If you're spending Valentine's Day alone, here's something comforting: At least you won't catch a case of super gonorrhea. According to a CDC report, cephalsporins – the antibiotics used to treat gonorrhea — are becoming less and less effective. Cephalosporin-resistant gonorrhea is apparently already an issue in Spain, Japan, and France, and, if the current trend continues, could soon become a problem in the U.S.
"The continued threat of multidrug-resistant gonorrhea makes protecting against [gonorrhea] more important than before," said Dr. Lindsey Satterwhite, an epidemiologist in the CDC's Division of STD Prevention.
As things stand now, there are over 300,000 cases of gonorrhea reported each year, and it's the second most common reported STD in the U.S. The problem could grow worse since, according to the report, not enough new drugs are in development to compensate for the older drugs' increasing ineffectiveness.
And if that's not fun worrisome enough, the CDC is also reporting an ongoing epidemic of STDs in this country. There are 110 million total STD diagnoses in the U.S. and roughly 20 million new ones each year, with the most frequent being HPV. Overall the diseases cost $16 billion a year to treat in the U.S.
Young people, ages 15-24, account for half the annual cases of infections, a number experts blame on lack of insurance and access to health care.
"We've seen a disproportionate burden for quite a while," [CDC epidemiologist] Satterwhite said in a telephone interview. "Young women in particular are at greater risk."
As for how to prevent super gonorrhea and STDs in general? You have a few options, according to Dr. Satterwhite, the first study's author: "Wear a condom correctly, think about abstinence, practice monogamy, and get appropriate screening if you're high risk," she said
So basically: wear a condom and get regular tests, if you're not in a serious relationship.

SUPPLIED INFORMATION
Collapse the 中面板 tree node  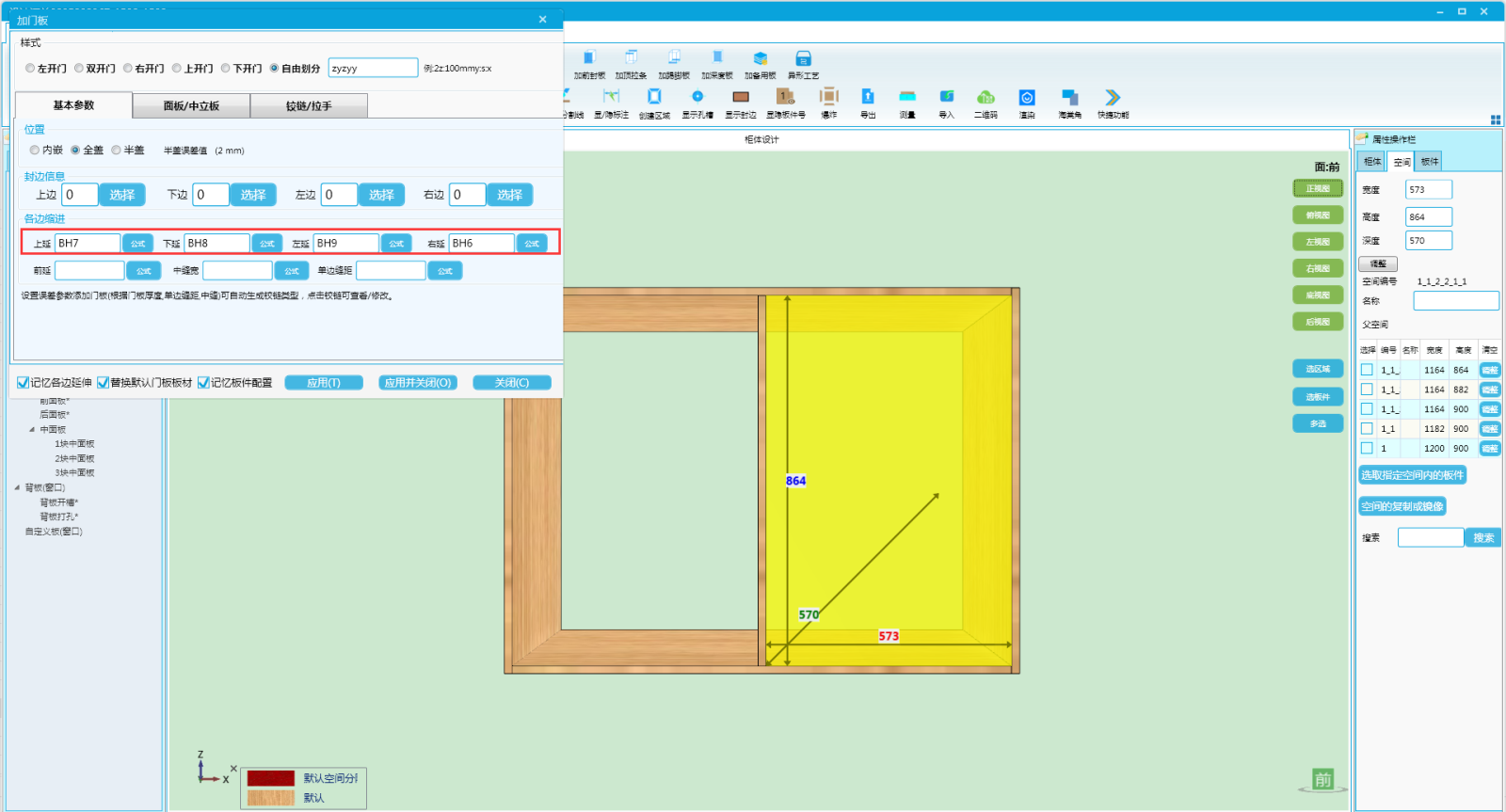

TASK INSTRUCTIONS
1 - Translate this sentence from the gonorrhea article into Spanish: "Young people, ages 15-24, account for half the annual cases of infections, a number experts blame on lack of insurance and access to health care."
2 - Retype the part of the gonorrhea article starting with "If you're spending" and going on through "problem in the U.S.".

ANSWERS FOR THE EXERCISE
1 - Los jóvenes de entre 15 y 24 años representan la mitad de los casos anuales de infecciones, una cifra que los expertos atribuyen a la falta de seguro médico y de acceso a la atención sanitaria.

2 -
If you're spending Valentine's Day alone, here's something comforting: At least you won't catch a case of super gonorrhea. According to a CDC report, cephalsporins – the antibiotics used to treat gonorrhea — are becoming less and less effective. Cephalosporin-resistant gonorrhea is apparently already an issue in Spain, Japan, and France, and, if the current trend continues, could soon become a problem in the U.S.